Anggaran Pendapatan dan Belanja Negara (APBN) tahun anggaran 2025 direncanakan mencapai angka tertinggi sepanjang masa yaitu Rp 3.613,1 triliun. Lebih lanjut, anggaran perlindungan sosial diperkirakan naik 4% yoy, mencapai Rp 504,7 triliun pada tahun anggaran 2025 dibanding Rp 485,1 triliun pada prospek tahun anggaran 2024, sebagian besar didorong oleh program subsidi.
Ini termasuk rencana Bantuan Langsung Tunai (BLT), yang diharapkan dapat memperkuat daya beli masyarakat. Pemerintah juga memiliki ruang fiskal yang signifikan untuk memfokuskan dana subsidi guna meningkatkan belanja konsumen, didukung oleh perkiraan harga komoditas yang stabil pada tahun anggaran 2025.
Selain itu, berbagai inisiatif seperti Program Makan Gratis, program quick-win dari Prabowo, tidak hanya bertujuan untuk mendukung gizi masyarakat tetapi juga menciptakan efek berganda dalam rantai pasokan domestik, yang berpotensi merangsang ekonomi lokal dengan melibatkan UKM. Program ini dapat secara signifikan meningkatkan konsumsi domestik.
Advertisement
Kenaikan UMP 2025
Di sisi lain, pemerintah memutuskan untuk menaikkan Upah Minimum Provinsi (UMP) sebesar 6,5% untuk tahun anggaran 2025, melebihi kenaikan UMP rata-rata 5 tahun sebesar 3,9%. Namun, risiko dan tantangan sudah di depan mata untuk subsektor tertentu.
Meskipun prospek konsumsi domestik untuk tahun 2025 tampak positif, beberapa kebijakan baru berpotensi meredam pertumbuhan konsumsi. Salah satunya adalah kenaikan tarif PPN menjadi 12% yang berlaku mulai 1 Januari - 25 Januari. Tanpa penyesuaian kebijakan lain, kenaikan PPN ini dapat menurunkan permintaan konsumen.
Lebih jauh, penyederhanaan tarif BPJS Kesehatan, seperti penghapusan Kelas III, berpotensi berdampak pada pendapatan yang dapat dibelanjakan. Kebijakan ini dapat membebani sebagian segmen masyarakat dengan biaya BPJS yang lebih tinggi, sehingga mengurangi dana yang tersedia untuk pengeluaran lain.

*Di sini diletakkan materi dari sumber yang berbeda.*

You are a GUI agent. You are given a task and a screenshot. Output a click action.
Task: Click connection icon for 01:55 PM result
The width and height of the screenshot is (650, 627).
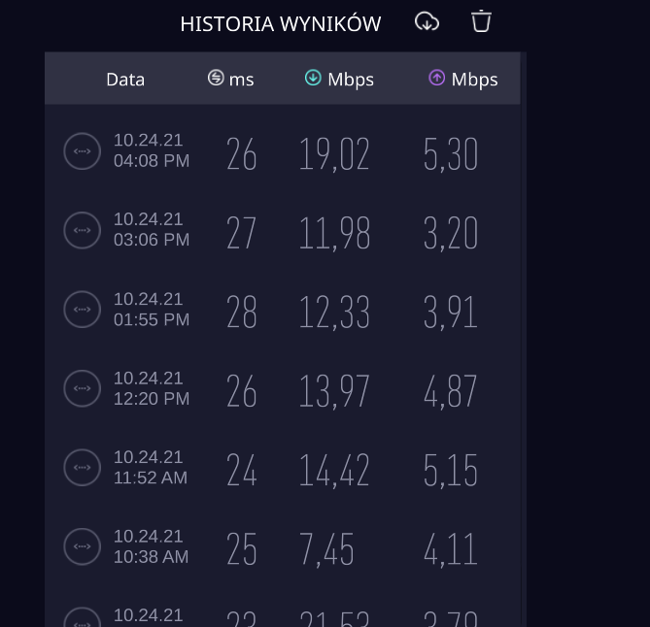pyautogui.click(x=82, y=310)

Selain itu, pemerintah berencana mengenakan bea cukai pada minuman berpemanis dalam kemasan (SSB). Bea cukai dapat berdampak pada subsektor FMCG tertentu dengan meningkatkan harga eceran, mengurangi volume penjualan, dan menurunkan margin keuntungan. Risiko ini dapat meredam minat konsumen, terutama di kalangan kelompok berpenghasilan rendah.